*Exercise*. Print the listing once more, exactly as written.

*Material for this task*.
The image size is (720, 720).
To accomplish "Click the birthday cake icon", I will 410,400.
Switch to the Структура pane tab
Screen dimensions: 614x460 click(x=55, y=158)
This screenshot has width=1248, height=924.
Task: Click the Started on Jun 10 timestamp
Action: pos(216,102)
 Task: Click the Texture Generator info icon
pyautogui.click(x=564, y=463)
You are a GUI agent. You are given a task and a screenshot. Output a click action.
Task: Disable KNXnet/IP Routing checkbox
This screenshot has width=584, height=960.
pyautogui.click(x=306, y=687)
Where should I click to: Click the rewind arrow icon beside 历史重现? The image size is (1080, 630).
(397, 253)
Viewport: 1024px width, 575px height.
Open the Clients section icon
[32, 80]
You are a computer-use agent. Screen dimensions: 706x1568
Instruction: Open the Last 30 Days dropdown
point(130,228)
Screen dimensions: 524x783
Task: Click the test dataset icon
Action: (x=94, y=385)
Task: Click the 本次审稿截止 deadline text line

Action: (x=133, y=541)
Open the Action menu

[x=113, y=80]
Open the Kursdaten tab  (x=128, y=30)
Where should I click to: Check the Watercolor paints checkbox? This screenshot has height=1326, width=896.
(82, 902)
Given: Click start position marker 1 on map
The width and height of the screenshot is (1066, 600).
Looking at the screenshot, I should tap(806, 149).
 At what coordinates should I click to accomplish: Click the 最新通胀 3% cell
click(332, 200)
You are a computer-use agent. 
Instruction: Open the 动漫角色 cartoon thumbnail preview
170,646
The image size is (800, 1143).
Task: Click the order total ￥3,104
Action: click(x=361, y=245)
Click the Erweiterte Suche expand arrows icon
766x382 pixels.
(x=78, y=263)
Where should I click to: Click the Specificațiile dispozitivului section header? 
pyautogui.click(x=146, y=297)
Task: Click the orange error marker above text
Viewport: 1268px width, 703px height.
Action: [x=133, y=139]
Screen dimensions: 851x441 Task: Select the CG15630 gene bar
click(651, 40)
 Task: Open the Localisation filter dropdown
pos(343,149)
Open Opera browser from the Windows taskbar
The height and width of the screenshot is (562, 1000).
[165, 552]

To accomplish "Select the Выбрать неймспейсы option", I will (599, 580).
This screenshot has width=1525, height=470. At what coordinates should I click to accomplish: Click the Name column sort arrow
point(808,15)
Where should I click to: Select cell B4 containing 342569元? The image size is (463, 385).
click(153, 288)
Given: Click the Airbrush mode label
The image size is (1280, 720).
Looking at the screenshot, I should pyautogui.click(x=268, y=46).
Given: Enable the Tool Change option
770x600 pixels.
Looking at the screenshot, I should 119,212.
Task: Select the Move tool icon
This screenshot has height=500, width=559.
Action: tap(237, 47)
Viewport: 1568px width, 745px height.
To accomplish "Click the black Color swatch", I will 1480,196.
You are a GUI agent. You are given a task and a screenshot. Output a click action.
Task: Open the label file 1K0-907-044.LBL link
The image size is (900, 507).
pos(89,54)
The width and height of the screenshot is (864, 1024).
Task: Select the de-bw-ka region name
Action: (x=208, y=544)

*Output below*.
The image size is (720, 720).
To accomplish "Click the birthday cake icon", I will 410,400.
Switch to the Структура pane tab
Screen dimensions: 614x460 click(x=55, y=158)
This screenshot has width=1248, height=924.
Task: Click the Started on Jun 10 timestamp
Action: pos(216,102)
 Task: Click the Texture Generator info icon
pyautogui.click(x=564, y=463)
You are a GUI agent. You are given a task and a screenshot. Output a click action.
Task: Disable KNXnet/IP Routing checkbox
This screenshot has width=584, height=960.
pyautogui.click(x=306, y=687)
Where should I click to: Click the rewind arrow icon beside 历史重现? The image size is (1080, 630).
(397, 253)
Viewport: 1024px width, 575px height.
Open the Clients section icon
[32, 80]
You are a computer-use agent. Screen dimensions: 706x1568
Instruction: Open the Last 30 Days dropdown
point(130,228)
Screen dimensions: 524x783
Task: Click the test dataset icon
Action: (x=94, y=385)
Task: Click the 本次审稿截止 deadline text line

Action: (x=133, y=541)
Open the Action menu

[x=113, y=80]
Open the Kursdaten tab  (x=128, y=30)
Where should I click to: Check the Watercolor paints checkbox? This screenshot has height=1326, width=896.
(82, 902)
Given: Click start position marker 1 on map
The width and height of the screenshot is (1066, 600).
Looking at the screenshot, I should tap(806, 149).
 At what coordinates should I click to accomplish: Click the 最新通胀 3% cell
click(332, 200)
You are a computer-use agent. 
Instruction: Open the 动漫角色 cartoon thumbnail preview
170,646
The image size is (800, 1143).
Task: Click the order total ￥3,104
Action: click(x=361, y=245)
Click the Erweiterte Suche expand arrows icon
766x382 pixels.
(x=78, y=263)
Where should I click to: Click the Specificațiile dispozitivului section header? 
pyautogui.click(x=146, y=297)
Task: Click the orange error marker above text
Viewport: 1268px width, 703px height.
Action: [x=133, y=139]
Screen dimensions: 851x441 Task: Select the CG15630 gene bar
click(651, 40)
 Task: Open the Localisation filter dropdown
pos(343,149)
Open Opera browser from the Windows taskbar
The height and width of the screenshot is (562, 1000).
[165, 552]

To accomplish "Select the Выбрать неймспейсы option", I will (599, 580).
This screenshot has width=1525, height=470. At what coordinates should I click to accomplish: Click the Name column sort arrow
point(808,15)
Where should I click to: Select cell B4 containing 342569元? The image size is (463, 385).
click(153, 288)
Given: Click the Airbrush mode label
The image size is (1280, 720).
Looking at the screenshot, I should pyautogui.click(x=268, y=46).
Given: Enable the Tool Change option
770x600 pixels.
Looking at the screenshot, I should 119,212.
Task: Select the Move tool icon
This screenshot has height=500, width=559.
Action: tap(237, 47)
Viewport: 1568px width, 745px height.
To accomplish "Click the black Color swatch", I will 1480,196.
You are a GUI agent. You are given a task and a screenshot. Output a click action.
Task: Open the label file 1K0-907-044.LBL link
The image size is (900, 507).
pos(89,54)
The width and height of the screenshot is (864, 1024).
Task: Select the de-bw-ka region name
Action: (x=208, y=544)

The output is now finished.